I think it’s worth mentioning the album mixing by Ben Frost, grey eminence of so many recent masterpieces, when not directly involved in his own groundbreaking electronic (and not just) production.

Stetson’s New History Warfares trilogy accomplishes the goal to be at the same time rock and coherent with the experimental music, the lower rating I assign to this album - if compared to the two previous chapters - doesn’t mean this work achieved a lesser result. But just that probably the next time, to amaze us this much, Stetson will be forced to change and go even further than this. And I’m sure he can.


Monday, January 28, 2013

Andreas Kaling: As If There Was A Tomorrow (JazzHausMusik, 2012) ****

By Martin Schray

In the early and mid-1990s I worked in a small record store to finance my studies.

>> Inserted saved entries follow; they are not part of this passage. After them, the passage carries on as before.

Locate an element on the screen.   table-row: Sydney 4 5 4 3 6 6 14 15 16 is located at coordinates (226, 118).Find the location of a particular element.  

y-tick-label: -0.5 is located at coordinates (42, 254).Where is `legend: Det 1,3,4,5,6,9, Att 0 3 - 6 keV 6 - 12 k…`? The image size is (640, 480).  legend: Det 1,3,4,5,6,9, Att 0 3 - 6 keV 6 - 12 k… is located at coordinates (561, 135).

It was badly paid but working there was a lot of fun (especially more than working at the assembly line) because the store had a social function as well. People came to talk about politics, movies, TV series and the latest music, of course. So I could recommend unknown bands and albums to the clients and vice versa. Some of these people have become friends for life. In the meantime I have changed sides, but because of this background I still prefer going to record stores instead of buying music on the net and I satisfy my ravenous appetite for free jazz and improvised music at Ludwig Beck’s in Munich. Ernst Nebhuth, the man in charge for jazz there, knows so much about this music (for sure a lot more than I do) and I could spend hours with him in the store exchanging the latest news, anecdotes, rumours and listening to his recommendations. This was how I got to know Andreas Kaling’s album.

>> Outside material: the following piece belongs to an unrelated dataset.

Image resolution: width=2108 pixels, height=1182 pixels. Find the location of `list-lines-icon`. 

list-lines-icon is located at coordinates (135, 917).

As if there was a Tomorrow consists of eight of Kaling’s own compositions and four cover versions: Feist’s “Graveyard”, King Crimson’s "People" (from their 1995 Thrak album), Franz Schubert’s version of “Der Mond ist aufgegangen” and the hymnbook classic “Mitten im Leben sind wir vom Tod umfangen” (the English meaning is “in the midst of life we are surrounded by death”) – something like the album’s main topic. The songs celebrate life in all its variations – like in “Tears and Joy” - and therefore death must be a part of it, as pieces like “Death – No Death” or “Passover (to Barbara Buchholz)” suggest. Highlights of the album are “Graveyard”, which has always been one of my favorite Feist songs, in which Kaling adds an angry drive and abrasiveness to the breezy original “Bring ‘em all back to life” lyrics and “Der Mond ist aufgegangen” (The moon has risen), which Kaling alienates beyond recognition. The songs groove, they rock, they are funky and fun to listen to with all their percussive and rhythmic clacks, the buzzes, the hums, the wheezing, and the sustained notes in the low register.

As if there was a Tomorrow is an album for solo bass saxophone and the back of the album cover points out that there were no overdubs, no loops and that all the music was played live, which is hard to believe because there are lots of passages where you hear at least two saxophones (e.g. in “Passover”). If you like Colin Stetson’s “New History Warfare Vol.2: Judges” you should definitely give it a try.